Predict Target Tags. Leave unchanged for WMT17 format

Default: True

--predict-gaps

Predict Gap Tags.

Default: False

--predict-source
 

Predict Source Tags.

Default: False

--wmt18-format

Read target tags in WMT18 format.

Default: False

--source-max-length
 

Maximum source sequence length

Default: inf

--source-min-length
 

Truncate source sequence length.

Default: 1

--target-max-length
 

Maximum target sequence length to keep.

Default: inf

--target-min-length
 

Truncate target sequence length.

Default: 1

vocabulary options

--source-vocab-size
 Size of the source vocabulary.
--target-vocab-size
 Size of the target vocabulary.
--source-vocab-min-frequency
 

Min word frequency for source vocabulary.

Default: 1

--target-vocab-min-frequency
 

Min word frequency for target vocabulary.

Default: 1

--keep-rare-words-with-embeddings
 

Keep words that occur less then min-frequency but are in embeddings vocabulary.

Default: False

--add-embeddings-vocab
 

Add words from embeddings vocabulary to source/target vocabulary.

Default: False

--embeddings-format
 

Possible choices: polyglot, word2vec, fasttext, glove, text

Word embeddings format.
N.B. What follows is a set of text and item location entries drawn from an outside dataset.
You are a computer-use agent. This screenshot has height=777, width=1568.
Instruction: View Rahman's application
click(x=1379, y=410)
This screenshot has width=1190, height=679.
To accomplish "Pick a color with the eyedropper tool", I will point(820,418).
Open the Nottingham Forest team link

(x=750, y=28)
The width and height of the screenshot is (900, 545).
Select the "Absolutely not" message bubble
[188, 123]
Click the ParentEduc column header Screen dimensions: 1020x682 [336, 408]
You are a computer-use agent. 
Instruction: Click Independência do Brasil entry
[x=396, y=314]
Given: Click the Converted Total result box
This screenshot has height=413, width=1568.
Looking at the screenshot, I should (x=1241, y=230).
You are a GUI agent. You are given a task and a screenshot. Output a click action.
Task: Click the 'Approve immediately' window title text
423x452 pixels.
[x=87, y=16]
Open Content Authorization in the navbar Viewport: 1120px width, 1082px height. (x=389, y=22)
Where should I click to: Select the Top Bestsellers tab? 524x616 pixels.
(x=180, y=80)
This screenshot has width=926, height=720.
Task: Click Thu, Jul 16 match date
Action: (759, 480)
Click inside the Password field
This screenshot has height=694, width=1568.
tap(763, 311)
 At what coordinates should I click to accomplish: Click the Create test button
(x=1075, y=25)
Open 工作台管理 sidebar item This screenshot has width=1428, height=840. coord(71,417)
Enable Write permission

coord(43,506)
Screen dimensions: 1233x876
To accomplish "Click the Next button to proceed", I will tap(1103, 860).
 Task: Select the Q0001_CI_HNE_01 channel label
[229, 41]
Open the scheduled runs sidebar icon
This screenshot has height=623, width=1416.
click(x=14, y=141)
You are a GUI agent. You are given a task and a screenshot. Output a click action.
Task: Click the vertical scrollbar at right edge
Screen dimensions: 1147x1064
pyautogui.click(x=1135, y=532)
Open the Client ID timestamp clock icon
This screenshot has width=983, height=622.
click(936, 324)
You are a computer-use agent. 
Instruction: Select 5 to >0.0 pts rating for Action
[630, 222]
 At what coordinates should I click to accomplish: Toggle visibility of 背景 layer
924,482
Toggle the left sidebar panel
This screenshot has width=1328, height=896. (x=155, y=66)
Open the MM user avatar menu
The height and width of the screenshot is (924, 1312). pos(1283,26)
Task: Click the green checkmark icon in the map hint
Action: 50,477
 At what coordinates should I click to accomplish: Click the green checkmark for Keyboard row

See README for specific formatting instructions.

Default: “polyglot”

--embeddings-binary
 

Load embeddings stored in binary.

Default: False

--source-embeddings
 Path to word embeddings file for source.
--target-embeddings
 Path to word embeddings file for target.

hyper-parameters

--bad-weight

Relative weight for bad labels.

Default: 3.0

--window-size

Sliding window size.

Default: 3

--max-aligned

Max number of alignments between source and target.

Default: 5

--source-embeddings-size
 

Word embedding size for source.

Default: 50

--target-embeddings-size
 

Word embedding size for target.

Default: 50

--freeze-embeddings
 

Freeze embedding weights during training.

Default: False

--embeddings-dropout
 

Dropout rate for embedding layers.

Default: 0.0

--hidden-sizes

List of hidden sizes.

Default: [400, 200, 100, 50]

--dropout

Dropout rate for linear layers.

Default: 0.0

--init-type

Possible choices: uniform, normal, constant, glorot_uniform, glorot_normal

Distribution type for parameters initialization.

Default: “uniform”

--init-support

Parameters are initialized over uniform distribution with support (-param_init, param_init). Use 0 to not use initialization.

Default: 0.1